I know it’s not really compatible with the current design (e.g. you’d have conflicts between rows and selected_rows) but just some thoughts for the future.

@chriddyp having the precise same issue described by @chubukov as I’m using a reasonable sized table. Doesn’t feel right to be passing such a huge data frame back&forward, specially if the table is not editable.

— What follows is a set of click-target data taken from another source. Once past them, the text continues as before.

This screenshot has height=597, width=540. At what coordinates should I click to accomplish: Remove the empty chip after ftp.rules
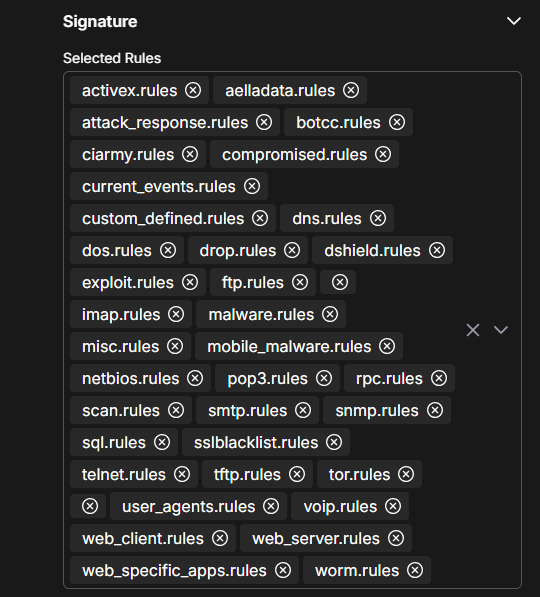pos(340,283)
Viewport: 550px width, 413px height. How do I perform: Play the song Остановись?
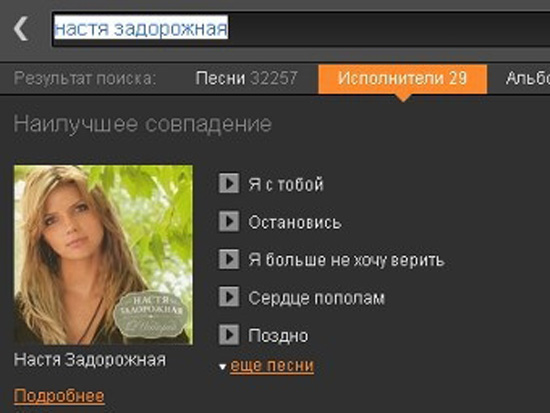click(229, 221)
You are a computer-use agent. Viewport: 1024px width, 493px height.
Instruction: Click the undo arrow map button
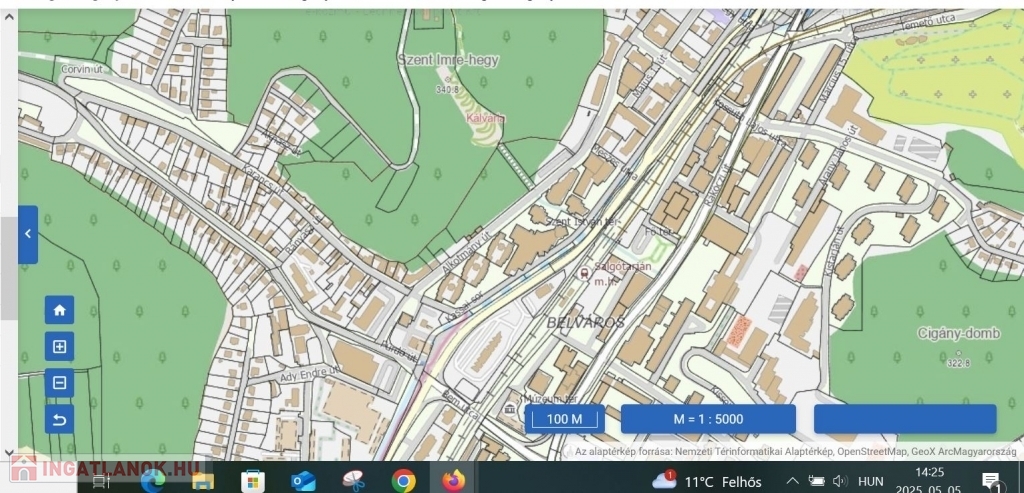[59, 419]
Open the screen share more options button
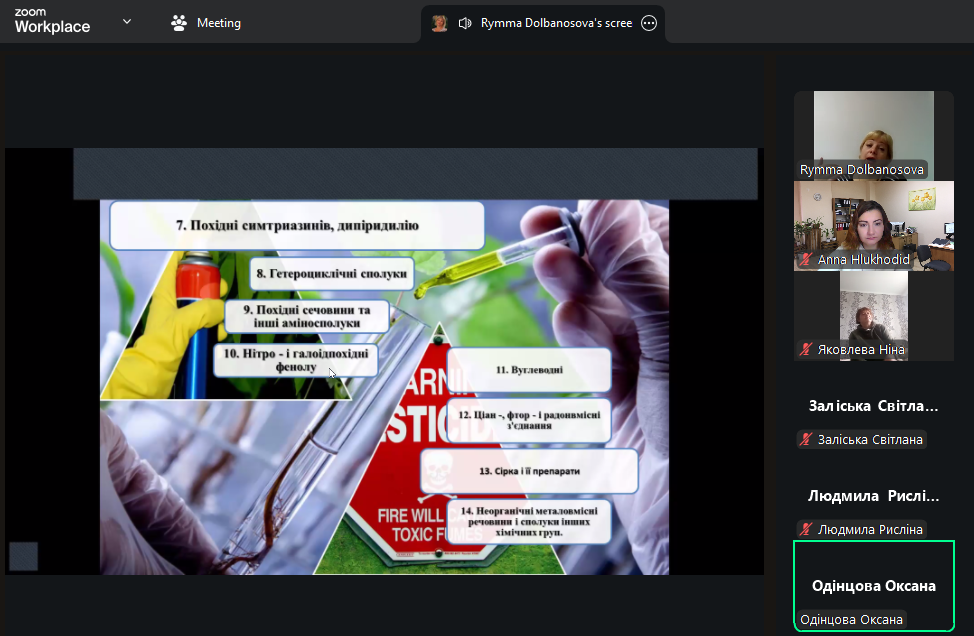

Would be interesting to have the original indexes returned & always tracked. Think that’s how it works in R shiny, we get the original dataframe indexes selected. Adding, that it would be also useful to get pandas index support, if so the pandas original index would be returned, not the position from dictionary.
(think this would probably also avoid triggering callbacks if the actual selected_indexes don’t change with sorting or filtering)

What I am doing now:
-load a reasonable sized dataframe, with hundreds of columns
-sample small percentage, sampled dataframe keeps the original index
-create a data frame to show in dash, one column is the original index, subset few number of columns to show in dash (not all the original columns)
-then load in dash, index column is visible (hack),
-so any sorting,filtering, I get the dash selected_rows+selected_indexes, with that I get the index column values, then use that to select on my master data frame, to get all columns data and do what I need then

should be way easier :slight_smile: this is one of my typical patterns for this apps
or if anyone has better workaround!
Rui

adding, at least from my tests, if we need the rows in two callbacks, two identical request will be sent with the full rows payload, which seems really redundant and can add a lot on bandwith, (multiple outputs would help here also)

Can you please elaborate on how you achieve this? I need to set an index column and get those values instead of the selected rows indices, as my dataset is very large.

Why do I have to get back all the rows when I only need one single row?